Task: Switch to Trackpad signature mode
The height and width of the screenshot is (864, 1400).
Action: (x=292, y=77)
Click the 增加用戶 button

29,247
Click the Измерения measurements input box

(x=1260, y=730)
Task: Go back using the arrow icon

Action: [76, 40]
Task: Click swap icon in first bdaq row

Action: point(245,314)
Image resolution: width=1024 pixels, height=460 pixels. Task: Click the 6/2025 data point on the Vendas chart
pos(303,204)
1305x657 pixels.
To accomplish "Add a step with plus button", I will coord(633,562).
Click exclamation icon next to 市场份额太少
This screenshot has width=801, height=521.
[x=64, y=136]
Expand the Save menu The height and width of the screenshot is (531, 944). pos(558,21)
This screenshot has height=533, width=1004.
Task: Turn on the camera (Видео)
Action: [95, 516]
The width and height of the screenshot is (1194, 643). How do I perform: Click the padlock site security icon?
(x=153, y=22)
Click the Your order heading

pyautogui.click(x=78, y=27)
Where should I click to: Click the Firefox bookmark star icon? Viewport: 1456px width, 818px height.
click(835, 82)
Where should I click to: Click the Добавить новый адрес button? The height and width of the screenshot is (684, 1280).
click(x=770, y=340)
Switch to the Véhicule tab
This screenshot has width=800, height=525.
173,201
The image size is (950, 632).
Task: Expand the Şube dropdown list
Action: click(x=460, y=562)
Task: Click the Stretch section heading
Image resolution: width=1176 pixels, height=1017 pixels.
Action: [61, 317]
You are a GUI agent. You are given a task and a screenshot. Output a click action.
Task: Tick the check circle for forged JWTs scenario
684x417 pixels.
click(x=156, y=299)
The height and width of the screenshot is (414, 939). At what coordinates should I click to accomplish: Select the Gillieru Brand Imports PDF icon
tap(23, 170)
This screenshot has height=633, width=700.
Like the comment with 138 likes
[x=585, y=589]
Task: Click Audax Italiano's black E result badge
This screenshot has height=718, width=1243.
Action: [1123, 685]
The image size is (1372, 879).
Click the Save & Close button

**Assignment**. For this exercise, copy all of the material exactly as it stands.

**Answer to the problem**.
Task: Switch to Trackpad signature mode
The height and width of the screenshot is (864, 1400).
Action: (x=292, y=77)
Click the 增加用戶 button

29,247
Click the Измерения measurements input box

(x=1260, y=730)
Task: Go back using the arrow icon

Action: [76, 40]
Task: Click swap icon in first bdaq row

Action: point(245,314)
Image resolution: width=1024 pixels, height=460 pixels. Task: Click the 6/2025 data point on the Vendas chart
pos(303,204)
1305x657 pixels.
To accomplish "Add a step with plus button", I will coord(633,562).
Click exclamation icon next to 市场份额太少
This screenshot has width=801, height=521.
[x=64, y=136]
Expand the Save menu The height and width of the screenshot is (531, 944). pos(558,21)
This screenshot has height=533, width=1004.
Task: Turn on the camera (Видео)
Action: [95, 516]
The width and height of the screenshot is (1194, 643). How do I perform: Click the padlock site security icon?
(x=153, y=22)
Click the Your order heading

pyautogui.click(x=78, y=27)
Where should I click to: Click the Firefox bookmark star icon? Viewport: 1456px width, 818px height.
click(835, 82)
Where should I click to: Click the Добавить новый адрес button? The height and width of the screenshot is (684, 1280).
click(x=770, y=340)
Switch to the Véhicule tab
This screenshot has width=800, height=525.
173,201
The image size is (950, 632).
Task: Expand the Şube dropdown list
Action: click(x=460, y=562)
Task: Click the Stretch section heading
Image resolution: width=1176 pixels, height=1017 pixels.
Action: [61, 317]
You are a GUI agent. You are given a task and a screenshot. Output a click action.
Task: Tick the check circle for forged JWTs scenario
684x417 pixels.
click(x=156, y=299)
The height and width of the screenshot is (414, 939). At what coordinates should I click to accomplish: Select the Gillieru Brand Imports PDF icon
tap(23, 170)
This screenshot has height=633, width=700.
Like the comment with 138 likes
[x=585, y=589]
Task: Click Audax Italiano's black E result badge
This screenshot has height=718, width=1243.
Action: [1123, 685]
The image size is (1372, 879).
Click the Save & Close button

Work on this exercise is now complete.